- _Problems to work on_
1. Answer these questions from the text on atavism:
(a) What word does it give for the impulse to go and gawk at horror?
(b) To which Covid-19 Alert Level was Auckland returned?
(c) Which electorate fell to Labour on Election Night 2020?
2. Reproduce the part of the text on atavism starting with "ARE WE AS SAVAGE" and going on through "and unleashing mayhem.".

ARE WE AS SAVAGE as our forebears? Would we still gather in our thousands to witness the public execution of a notorious felon? I’d like to think not, but something tells me that if the opportunity presented itself, far too many of us would be unable to resist the temptation to go and gawk at horror.
The word for this impulse is atavism. Deep down inside us dwell all manner of dark and violent impulses. In times of social stress and/or crisis, these “atavistic” urges have a nasty habit of rising to the surface like an insufficiently weighted corpse – and unleashing mayhem.
Our forebears understood this deep-seated human need to see horror answered with horror; pain with pain. In the crude mathematics of vengeance, it was necessary to balance the outrageousness of the crime with an appropriately severe degree of public retribution.
In this regard, the ancient authors of the Old Testament who demanded an eye for an eye understood their audience a lot better than the impossibly gentle Jesus. To love one’s enemies is the counsel of perfection. Human-beings just aren’t that good at being “kind” – especially to those who don’t deserve it.
Atavism was on my mind this past week, as the public’s fury with the persons responsible for returning Auckland to Covid-19 Alert Level 3 and the rest of New Zealand to Level 2 rose to a level where even Queen Jacinda the Kind felt obliged to echo it.
The gospel of Jesus just wasn’t cutting it anymore: New Zealanders had had enough of their Prime Minister’s kindness; what they wanted to know now was whether she also knew how to be cruel.
Jacinda’s fury is the opposite of a raging fire. It’s a cold front straight from the Antarctic. When she enunciates the word “frustrated” it has the sound of an icicle being snapped into little pieces. Her controlled rage is thrilling, but it’s not enough. The Team of Five Million wants more.
A year ago, when the Global Pandemic was just getting its eye in, we huddled together around the bright fire of Jacinda’s leadership like Cro-Magnon hunter-gatherers. In times of crisis, there are few atavistic urges more compelling than the terrified tribe’s desire to surrender its will to a strong and trusted chief. Jacinda’s call for “kindness” answered to perfection the nation’s hunger for unity and reassurance. Social divisions dissolved; ideological quarrels ceased; we were all in this together: of course we could be kind!
And how we rewarded her! There was a point on Election Night 2020 (right about the time Rangitata fell to Labour) when I just threw back my head and laughed. The deep roar of that massive red wave sweeping the country was compounded of pride in the tribe, fears overcome, and that huge surge of relief that comes from dodging a bullet. “We” had done it! Kindness Rules!

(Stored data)
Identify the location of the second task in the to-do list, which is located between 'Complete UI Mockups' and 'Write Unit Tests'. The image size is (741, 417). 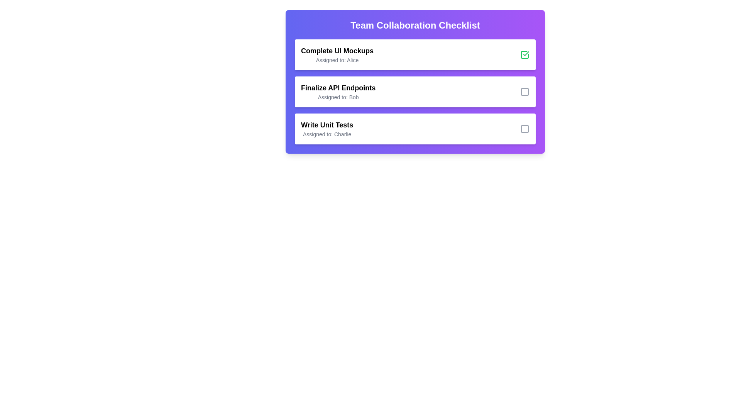
(414, 91).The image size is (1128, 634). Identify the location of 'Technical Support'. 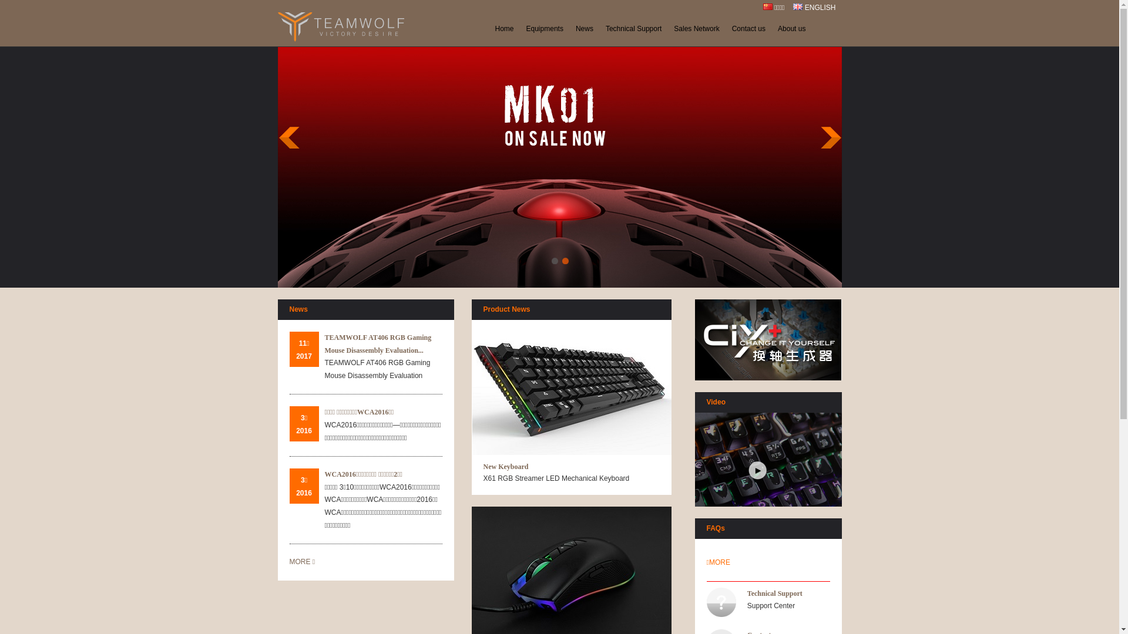
(600, 28).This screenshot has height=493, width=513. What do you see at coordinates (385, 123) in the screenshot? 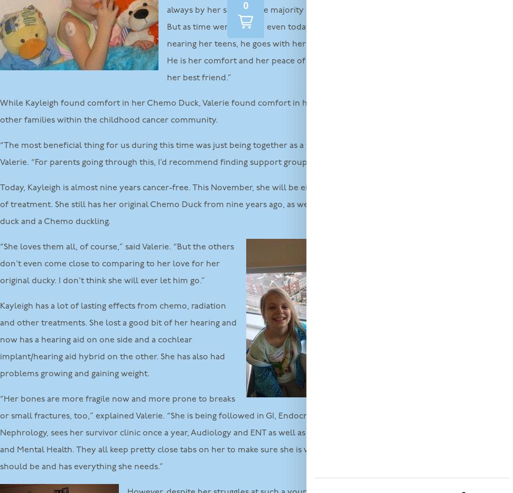
I see `'November 2015'` at bounding box center [385, 123]. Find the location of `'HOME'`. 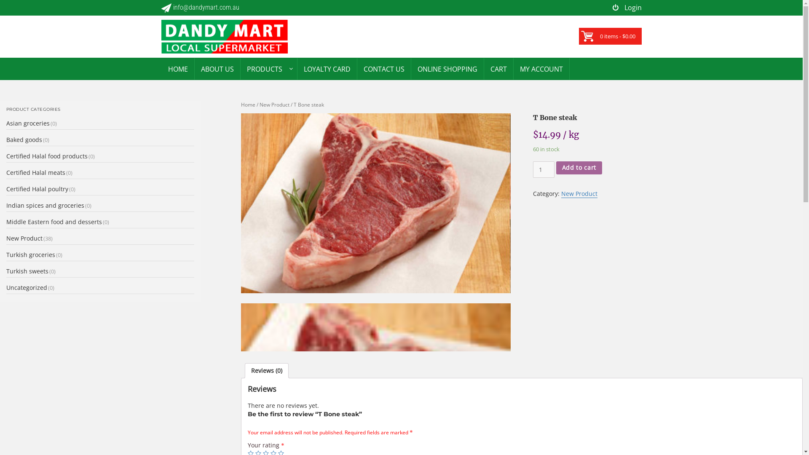

'HOME' is located at coordinates (162, 68).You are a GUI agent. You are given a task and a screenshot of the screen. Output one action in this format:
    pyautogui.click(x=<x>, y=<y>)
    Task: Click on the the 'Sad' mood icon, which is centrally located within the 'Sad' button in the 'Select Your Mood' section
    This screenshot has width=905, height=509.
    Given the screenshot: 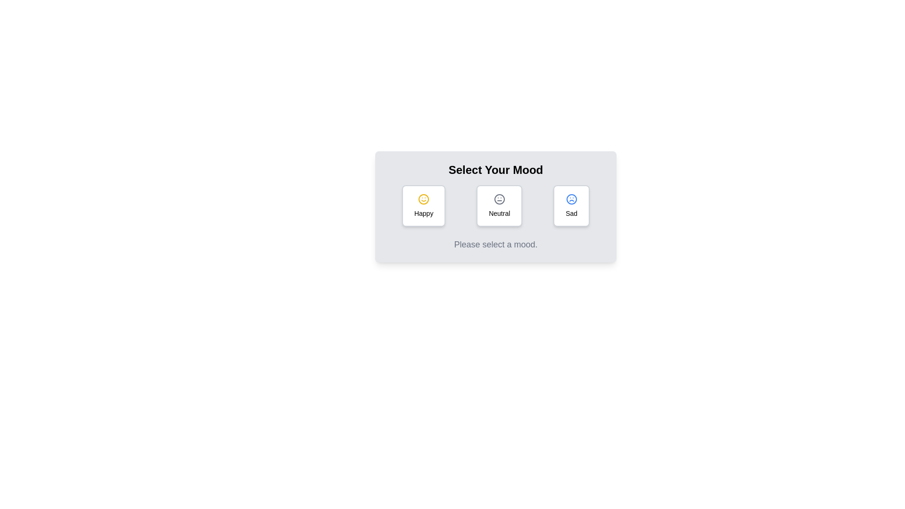 What is the action you would take?
    pyautogui.click(x=571, y=199)
     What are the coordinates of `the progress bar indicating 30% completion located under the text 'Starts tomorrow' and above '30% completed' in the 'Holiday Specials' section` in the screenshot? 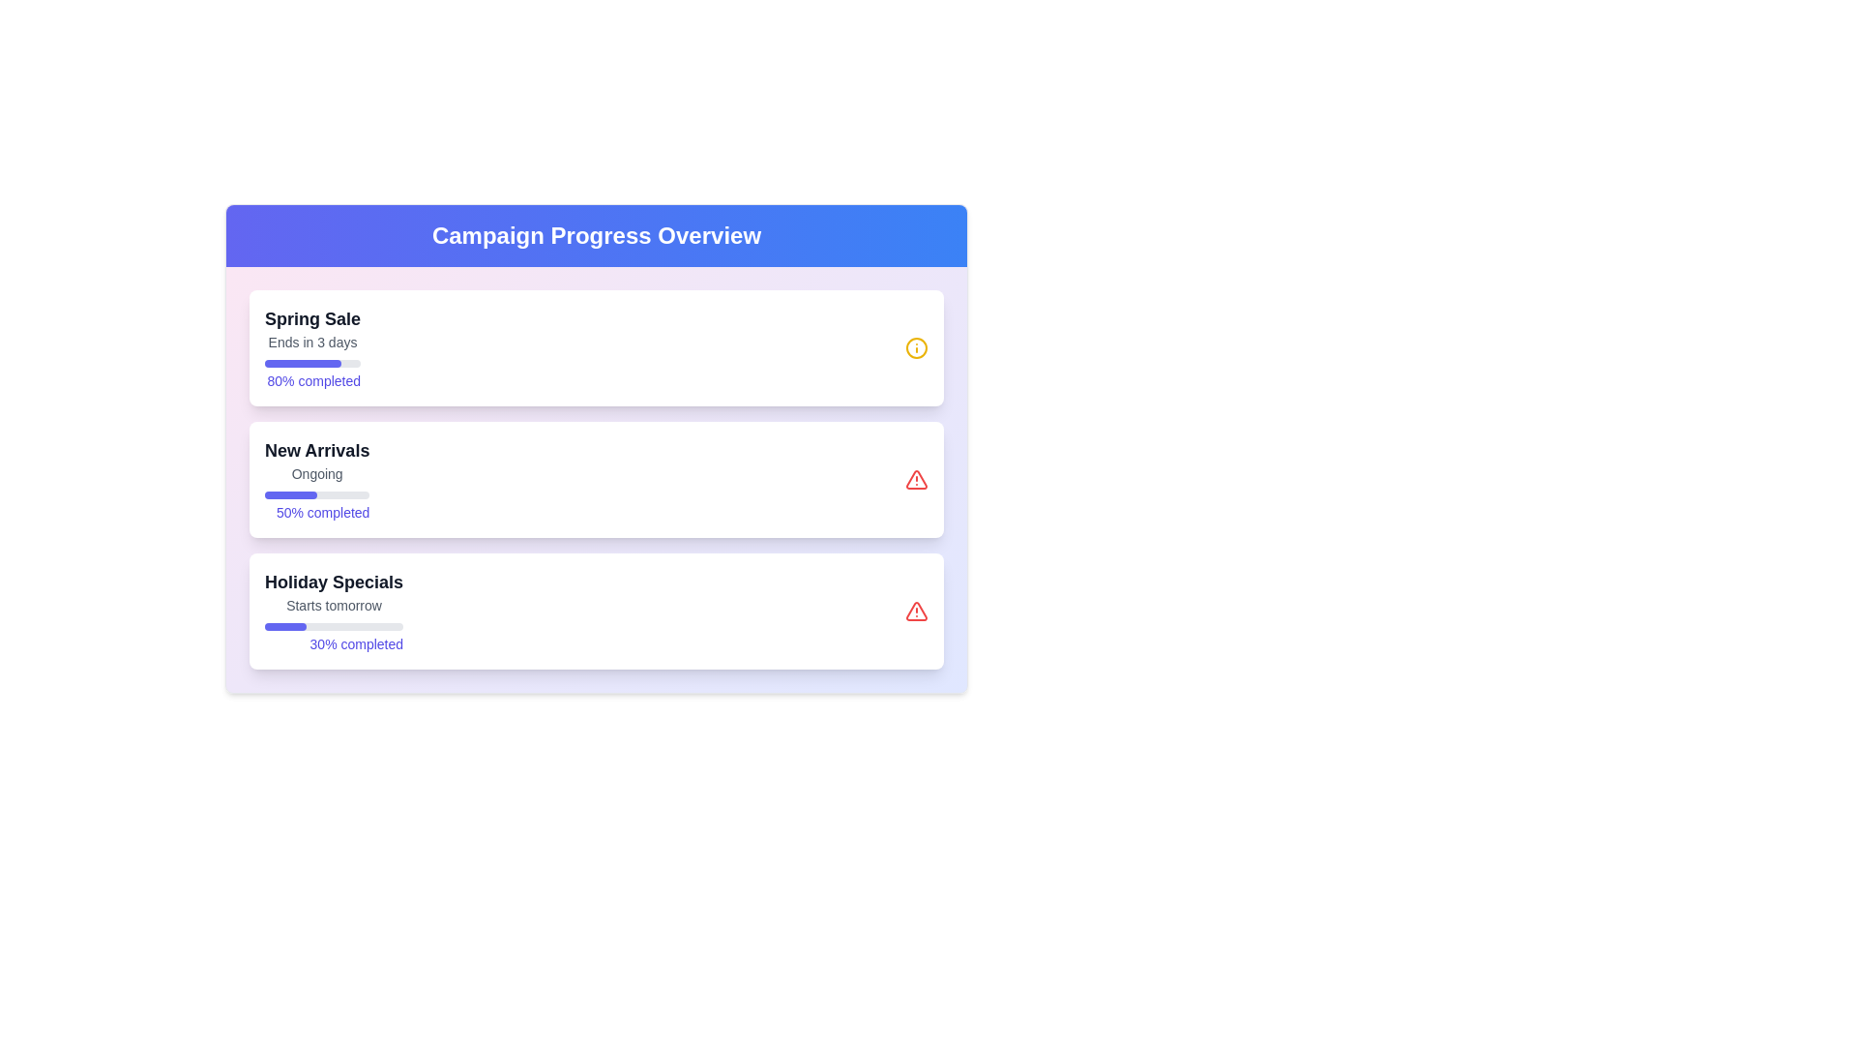 It's located at (334, 627).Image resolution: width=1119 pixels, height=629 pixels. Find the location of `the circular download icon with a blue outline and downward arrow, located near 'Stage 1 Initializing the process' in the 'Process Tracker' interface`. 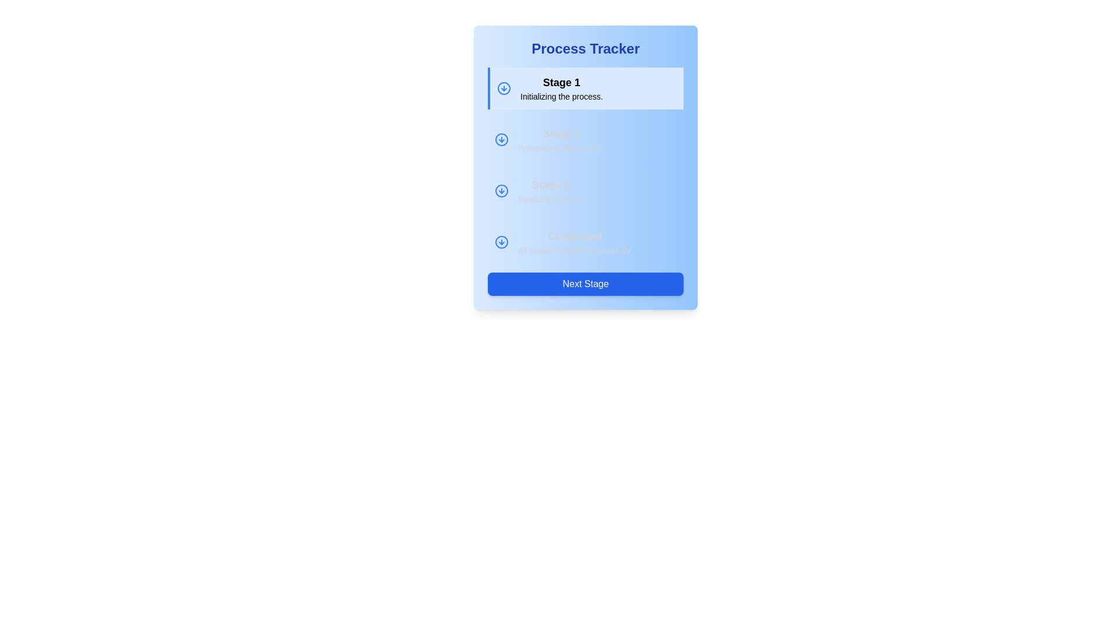

the circular download icon with a blue outline and downward arrow, located near 'Stage 1 Initializing the process' in the 'Process Tracker' interface is located at coordinates (501, 139).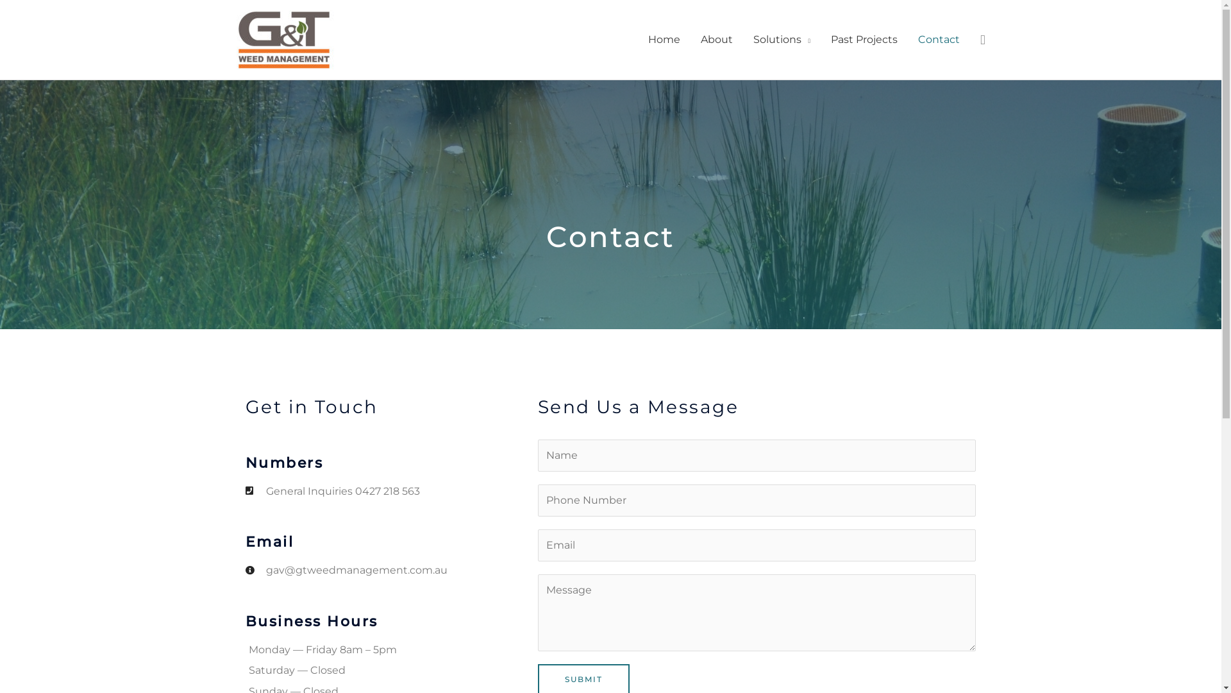  What do you see at coordinates (781, 38) in the screenshot?
I see `'Solutions'` at bounding box center [781, 38].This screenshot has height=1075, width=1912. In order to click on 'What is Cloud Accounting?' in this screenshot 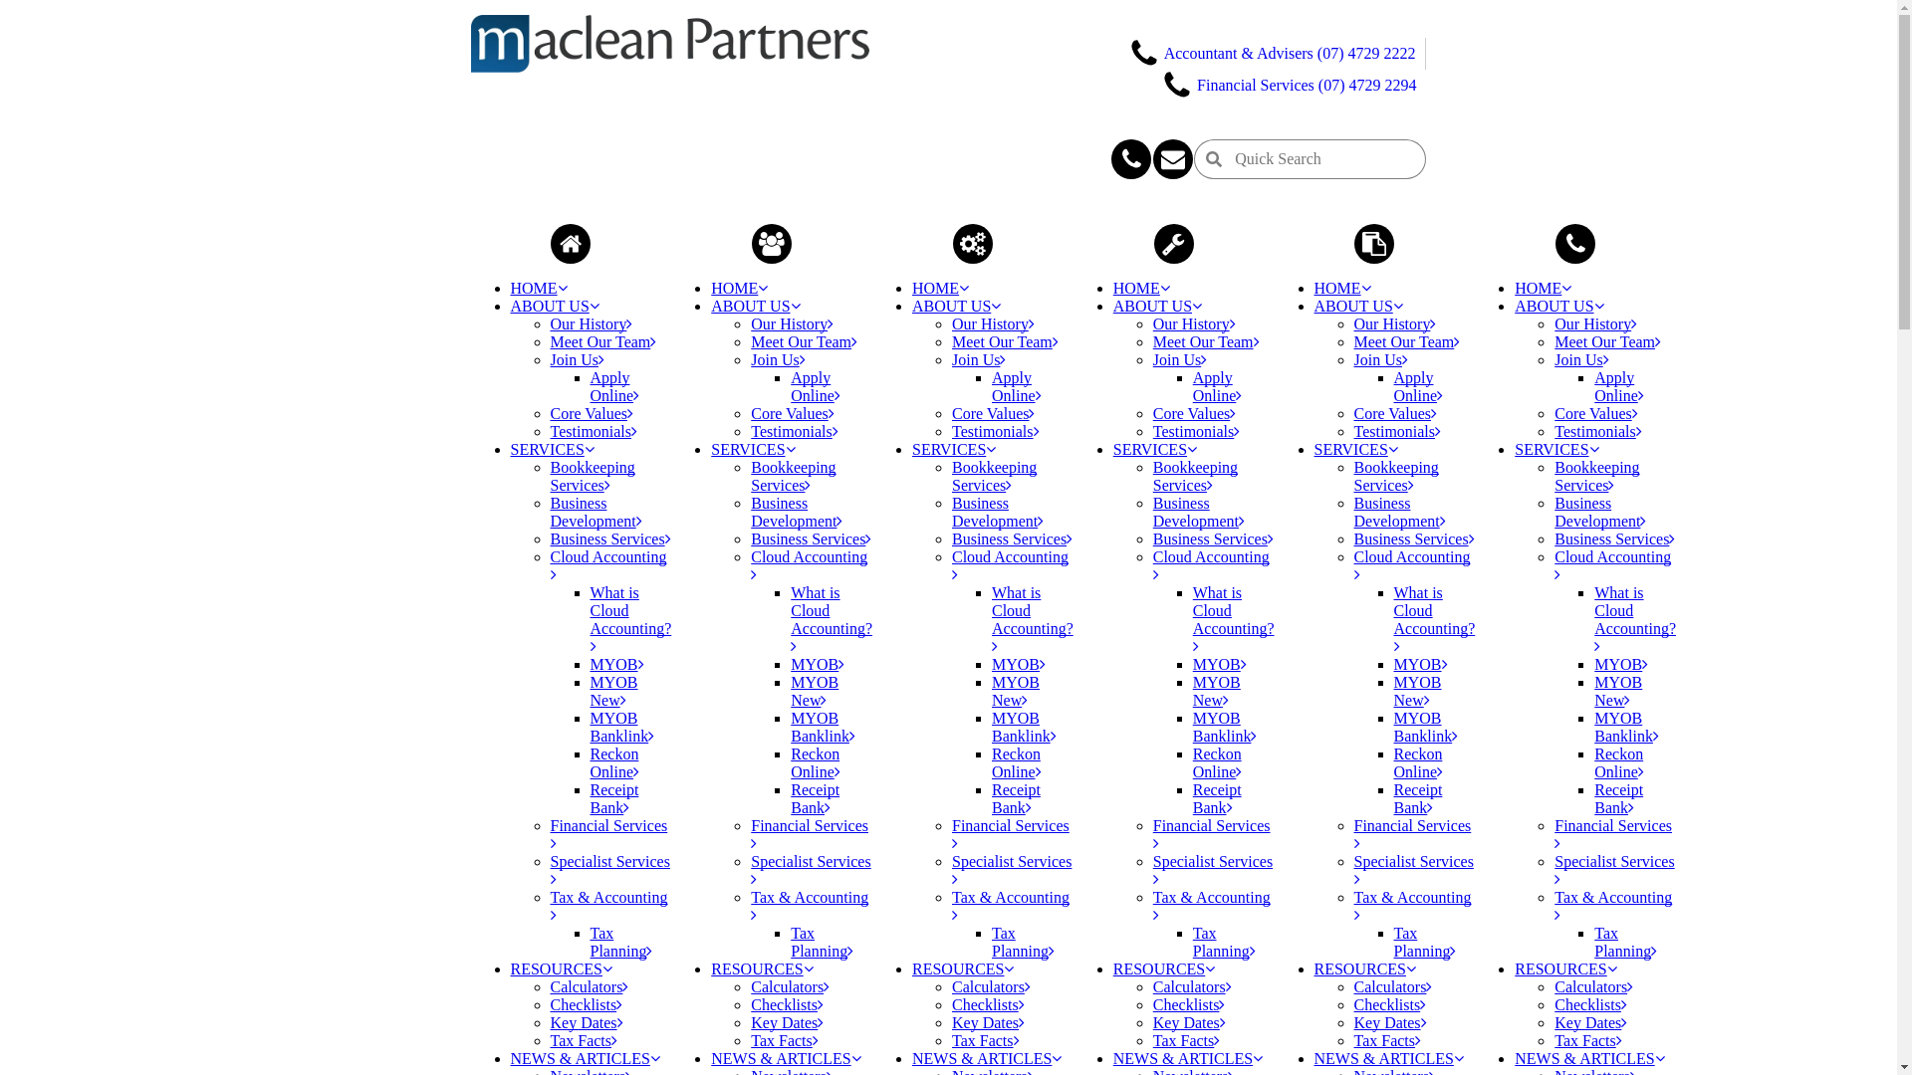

- _Written answers_
1.
(a) Atavism
(b) Level 3
(c) Rangitata

2.
ARE WE AS SAVAGE as our forebears? Would we still gather in our thousands to witness the public execution of a notorious felon? I’d like to think not, but something tells me that if the opportunity presented itself, far too many of us would be unable to resist the temptation to go and gawk at horror.
The word for this impulse is atavism. Deep down inside us dwell all manner of dark and violent impulses. In times of social stress and/or crisis, these “atavistic” urges have a nasty habit of rising to the surface like an insufficiently weighted corpse – and unleashing mayhem.